We have reported two cases of chylothorax after radical esophagectomy who underwent surgical intervention using a transhiatal approach, Both patients were successfully treated via supradiaphragmatic TD ligation on both sides of the descending aorta in a single surgical site during a single-stage surgery for duplicated TDs. Transhiatal TD ligation did not require one-lung ventilation and could be performed without direct visualization of the injured intrathoracic area. To our knowledge, this is the first report of bilateral TD ligation performed with the transhiatal approach for chylothorax after esophagectomy.
Left-sided TD has been previously described. In 1953, Adachi et al. performed 261 autopsies and described nine types of anatomical variation . Types I, II, and III involve bilateral TDs; types IV, V, and VI involve right-sided TD; and types VII, VIII, and IX involve left-sided TD. Furthermore, types I, IV, and VII involve bilateral outflow; types II, V, and VIII involve right outflow; and types III, VI, and IX involve left outflow. None of the autopsies revealed type I, II, VII, and VIII TDs. Therefore, in clinical practice, patients with left-sided TD are classified as Type III or IX, and the frequency of left-sided TD is as high as 7.8–10.6% [8,9,10]. Transthoracic ligation of the TD is the standard surgical procedure for post-esophagectomy chylothorax; therefore, bilateral TDs are commonly treated with a bilateral transthoracic approach [3, 11,12,13,14]. This approach requires changing the patients’ posture during surgery, extending the surgical duration. Conversely, the transhiatal approach allows the ligation of right and left-sided TDs in a single surgical site and during a single-stage surgery in the supine position.

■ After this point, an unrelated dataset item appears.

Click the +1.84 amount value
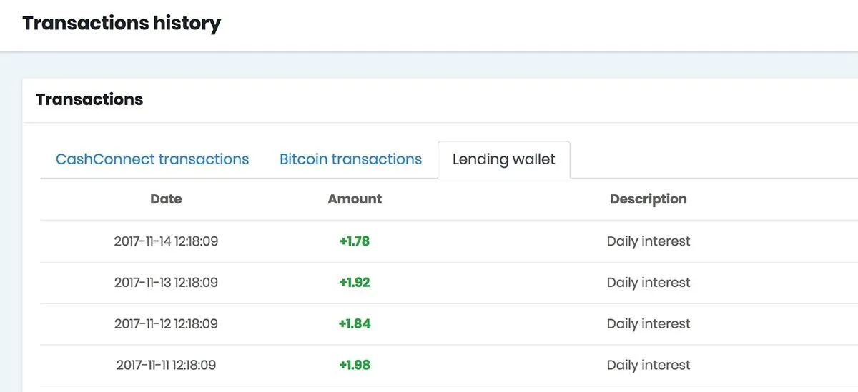The height and width of the screenshot is (392, 858). (355, 323)
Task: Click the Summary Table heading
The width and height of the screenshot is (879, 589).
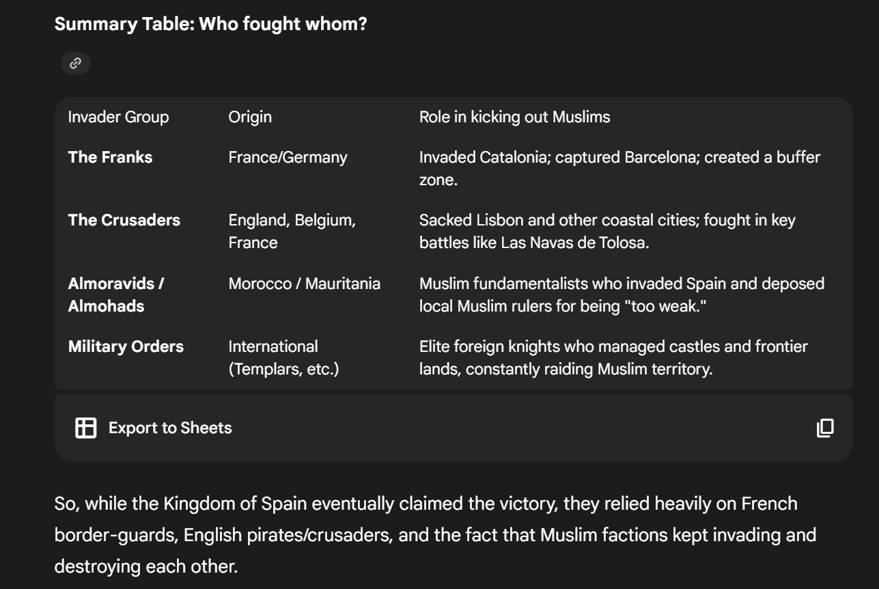Action: (x=210, y=25)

Transhiatal TD ligation in the supradiaphragmatic space was first described by Miyamura et al. . Suzuki et al. later reported it as an effective surgical treatment for chylothorax . The lower posterior mediastinum was released for re-exploration through phrenotomy. The left-sided TD could be ligated using a procedure similar to that used for the right side in a single surgical site. The ability to ligate bilateral TDs through a hiatal approach is the major advantage of this approach in treating TD injury. Other studies have described that the retraction of the conduit and adhesiolysis are not difficult because this space has typically been dissected during the initial surgery and is friable . Even in our patients, the surgical site was easily exposed without adhesiolysis.
Another advantage of the transhiatal approach is the minimal cardiopulmonary invasiveness in which one-lung ventilation is avoided [16, 19, 20]. While patients with postoperative chylothorax have undergone major thoracic surgery and are often unsuitable for a transthoracic approach because of debilitation, the transhiatal approach minimizes the impact on circulatory and respiratory dynamics. Moreover, the identification and treatment of the actual site of the injured TD are not necessary with this approach [15, 16, 21]. The TD tends to be injured around the tracheal bifurcation during esophagectomy; however, due to the preceding surgery, the actual site of injury is difficult to detect intraoperatively [20, 22]. In the transhiatal approach, the TD is ligated at the supradiaphragmatic space (the afferent side of the injured lesion); thus, the lymph flow to the damaged area can be blocked [4, 15, 16]. Owing to these advantages, the transhiatal procedure is useful for patients who are ineligible for a transthoracic approach; for example, those who have undergone pulmonary surgery and esophagectomy.
The treatment for chylothorax remains controversial and evidence for the optimal management is lacking because of its low incidence. Radiological procedures using imaging devices, such as percutaneous lymphangiography, are superior in terms of reducing mortality; however, their effectiveness is presumably lower than that of surgery . Recently, the transhiatal laparoscopic approach was reported as a safe and fast procedure for the treatment of chylothorax [19, 23,24,25,26]. The laparoscopic approach was not adopted in our patients because it prioritizes gentle manipulation of the gastric conduit. This approach may be adopted based on proficiency.